▶ [Source text]:
-=-=-=-=-

During drag queen story hours, adults dressed in drag read to children in recreational facilities, typically libraries, earning tense pushback from concerned parents.

Libraries across Canada — including Halifax, Moncton, and Coquitlam — have faced similar protests in recent months.

"But this year, the library was forced to postpone Reading with Royalty because a [few] people chose to harass children and families to spew hate against fabulous Alberta drag queens," continued Irwin.

She asked the premier to condemn these supposed "acts of bigotry."

Smith responded: "Alberta is committed to [protecting] children and diversity, parental choice, and the right to peaceful protest." 

She urged that events be age appropriate when children are present.

"My understanding of the reading time events, like the one in Calgary, is that they are kept age-appropriate and minors attending them have the consent of their parents."

The Alberta Opposition interrupted several times while the premier issued remarks on the contentious drag queen story hours, which have angered parents and notable figures like Calgary Pastor Derek Reimer, 36, who contend these events groom children.

Smith added: "We also believe in the peaceful right to protest, as long as that is done within the bounds of the law.

Irwin shook her head and congratulated Calgary City Council for implementing a second bylaw, called the safe and inclusive access bylaw, to prevent harassment of people entering or leaving public libraries or recreational facility centres by setting up a bubble zone of 100 metres.

Charges under each bylaw carry a maximum penalty of up to $10,000 or six months in prison.

"It's so sad they needed to do this, but here we are," remarked Irwin, adding: "Does the UCP support the new City of Calgary bylaws?"

Smith responded: "We know municipalities are responsible for creating bylaws — I would encourage anyone concerned to reach out to their councillor and the mayor's office to express their view."

She reminded the Official Opposition that her government embedded provincial sheriffs within the Calgary Police Service to curb public disorder and ensure safe streets for all.

Irwin rose at the Legislature and became increasingly testy in her subsequent remarks.

"When someone shows you who they are, believe them because this is the same UCP government, and the first and only government in Canada, to remove protections for [sexual minorities]. That's right - this is the first provincial government to roll back rights when they remove legal privacy protections and limit students' ability to form GSAs in schools."

-=-=-=-=-

▶ [Data block]:
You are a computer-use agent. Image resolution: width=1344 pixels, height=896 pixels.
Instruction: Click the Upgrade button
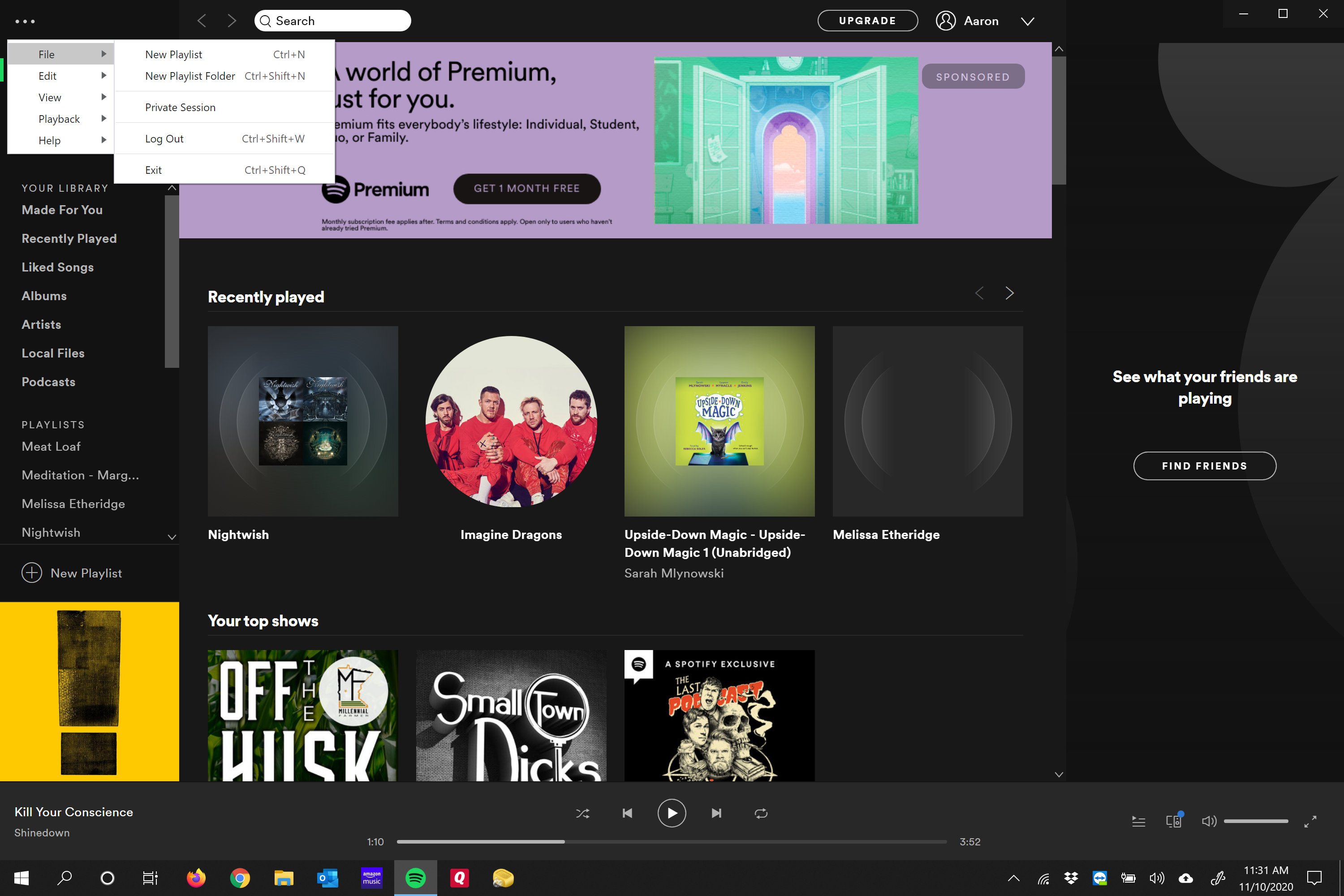click(867, 21)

-=-=-=-=-

▶ [Problem set]:
1. In the drag queen story hour article, change the passage from "The Alberta Opposition" up to and including "months in prison." so that "bylaw" reads "ordinance" each time it appears.
2. Turn the paragraph of the drag queen story hour article that begins "Irwin shook her head" into a short bulleted list that keeps its main facts.
3. Proceed with the drag queen story hour article, picking up right after its final sentence.
The listing plays no part in what is asked here.

▶ [Outputs in order]:
1.
The Alberta Opposition interrupted several times while the premier issued remarks on the contentious drag queen story hours, which have angered parents and notable figures like Calgary Pastor Derek Reimer, 36, who contend these events groom children.

Smith added: "We also believe in the peaceful right to protest, as long as that is done within the bounds of the law.

Irwin shook her head and congratulated Calgary City Council for implementing a second ordinance, called the safe and inclusive access ordinance, to prevent harassment of people entering or leaving public libraries or recreational facility centres by setting up a bubble zone of 100 metres.

Charges under each ordinance carry a maximum penalty of up to $10,000 or six months in prison.

2.
- Irwin shook her head and congratulated Calgary City Council.
- The council had implemented a second bylaw, called the safe and inclusive access bylaw.
- The bylaw aims to prevent harassment of people entering or leaving public libraries or recreational facilities.
- It does this by setting up a 100-meter bubble zone.

3.
Irwin then accused the province of putting sexual minorities in danger.

"Does the premier regret her predecessor's attack on young Albertans, and, if so, what tangible steps will she take to fix that terrible relationship [with sexual minorities]?"

Smith objected to the NDP's attempts to divide people and committed to protecting students and sexual minorities.

NDP leader Rachel Notley admitted that she mused about stepping aside after losing to the UCP in the 2019 provincial election. However, those deliberations changed after her conservative opponents introduced and passed legislation in 2019 that removed measures brought in by the NDP to strengthen protections for gay-straight alliances (GSAs) in schools.

While the bill included provisions for the alliances, Notley said it diluted the rules permitting schools to delay setting up GSAs and inform parents if their children join one.

Though the UCP said it did not support automatic parental notification, they claimed the NDP's legislation was "too blunt an instrument." Still, they cautioned school staff to sometimes use their judgment to inform parents.

Notley told a crowd of over 100 supporters during last Saturday's nomination meeting that mere minutes after the UCP passed Bill 8, which she called "Bill Hate," its members posed for photos to mark the end of the session by splashing in the reflecting pool on the legislature grounds.

"This is how your UCP government celebrated the decision to end protections against bullying for children who just needed to feel safe," said Notley. She compared the photo of the UCP members to the opening credits of the TV show "Friends."

Notley added that GSAs foster acceptance of sexual minority youth in schools and prevent bullying on sexual orientation.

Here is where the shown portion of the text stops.